Will DuPont Merger With Dow Chemical Cost 20,000 Jobs?

December 9, 2015 by Douglas A. McIntyre

The Wall Street Journal reported that E.I. du Pont de Nemours and Co. (NYSE: DD), better known as DuPont, and Dow Chemical Co. (NYSE: DOW) may merge. DuPont employs 62,000 people, while Dow Chemical employs 51,000. One major reason for mergers is to cut costs. The two companies have enough overlapping businesses that a lot of people will lose jobs. The question is how many.

The 113,000 workforce of the combined company would operate one of the world’s largest suppliers of chemicals for agriculture. Both companies provide industrial chemicals and make plastic products. Both provide electrical products as well.

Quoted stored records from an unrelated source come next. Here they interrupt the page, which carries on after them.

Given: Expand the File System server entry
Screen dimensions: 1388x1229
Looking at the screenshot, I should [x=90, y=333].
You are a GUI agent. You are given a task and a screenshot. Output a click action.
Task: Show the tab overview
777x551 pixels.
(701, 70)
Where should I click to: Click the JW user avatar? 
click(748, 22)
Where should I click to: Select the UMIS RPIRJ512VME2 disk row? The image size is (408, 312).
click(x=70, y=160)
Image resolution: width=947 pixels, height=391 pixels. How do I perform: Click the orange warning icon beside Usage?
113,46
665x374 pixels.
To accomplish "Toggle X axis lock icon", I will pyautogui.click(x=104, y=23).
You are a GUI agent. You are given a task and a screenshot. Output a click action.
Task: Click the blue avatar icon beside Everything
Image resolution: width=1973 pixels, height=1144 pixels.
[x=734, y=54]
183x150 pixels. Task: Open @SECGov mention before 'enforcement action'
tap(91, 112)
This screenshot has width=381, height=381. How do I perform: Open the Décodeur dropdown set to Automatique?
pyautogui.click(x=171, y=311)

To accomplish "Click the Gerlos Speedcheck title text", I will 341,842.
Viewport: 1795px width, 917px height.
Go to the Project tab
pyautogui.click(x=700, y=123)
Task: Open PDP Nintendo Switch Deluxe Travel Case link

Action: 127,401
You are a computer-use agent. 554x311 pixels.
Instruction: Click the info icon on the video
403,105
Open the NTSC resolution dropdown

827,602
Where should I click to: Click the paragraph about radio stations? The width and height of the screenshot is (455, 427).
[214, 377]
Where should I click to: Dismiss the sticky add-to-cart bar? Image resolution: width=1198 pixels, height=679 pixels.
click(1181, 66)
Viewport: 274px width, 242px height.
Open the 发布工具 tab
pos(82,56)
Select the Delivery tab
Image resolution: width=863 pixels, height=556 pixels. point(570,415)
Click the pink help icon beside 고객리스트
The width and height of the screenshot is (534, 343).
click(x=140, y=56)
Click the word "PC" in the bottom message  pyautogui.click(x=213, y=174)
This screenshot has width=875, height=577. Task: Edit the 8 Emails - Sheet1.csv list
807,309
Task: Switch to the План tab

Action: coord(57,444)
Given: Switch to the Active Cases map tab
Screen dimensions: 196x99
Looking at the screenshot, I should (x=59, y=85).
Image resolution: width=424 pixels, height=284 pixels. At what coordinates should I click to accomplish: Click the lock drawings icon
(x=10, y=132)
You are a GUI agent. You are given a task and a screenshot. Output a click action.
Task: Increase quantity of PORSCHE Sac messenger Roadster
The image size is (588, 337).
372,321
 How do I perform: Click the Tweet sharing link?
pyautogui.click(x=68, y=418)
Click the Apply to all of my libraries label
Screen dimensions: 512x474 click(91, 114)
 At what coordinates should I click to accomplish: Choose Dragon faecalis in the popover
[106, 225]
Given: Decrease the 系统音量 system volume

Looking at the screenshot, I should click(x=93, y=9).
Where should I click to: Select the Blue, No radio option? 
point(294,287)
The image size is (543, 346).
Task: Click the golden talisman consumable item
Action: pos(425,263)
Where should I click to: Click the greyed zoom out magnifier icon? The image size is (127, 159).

Dow and DuPont each have only modest margins. Last year, DuPont made $3.6 billion in net income on $35 billion in revenue. Dow Chemical made $3.8 billion on $58 billion. Marrying the two companies should boost their combined bottom line by hundreds of millions of dollars, if not more.

The stocks in each company moved up by over 3% when the rumor hit Wall Street. Since DuPont trades well below its 52-week high, investors should be happy. Someone loses in many mergers, however. Some members of management are fired, and so are a large number of other workers. The open issue in a DuPont merger with Dow Chemical is how many?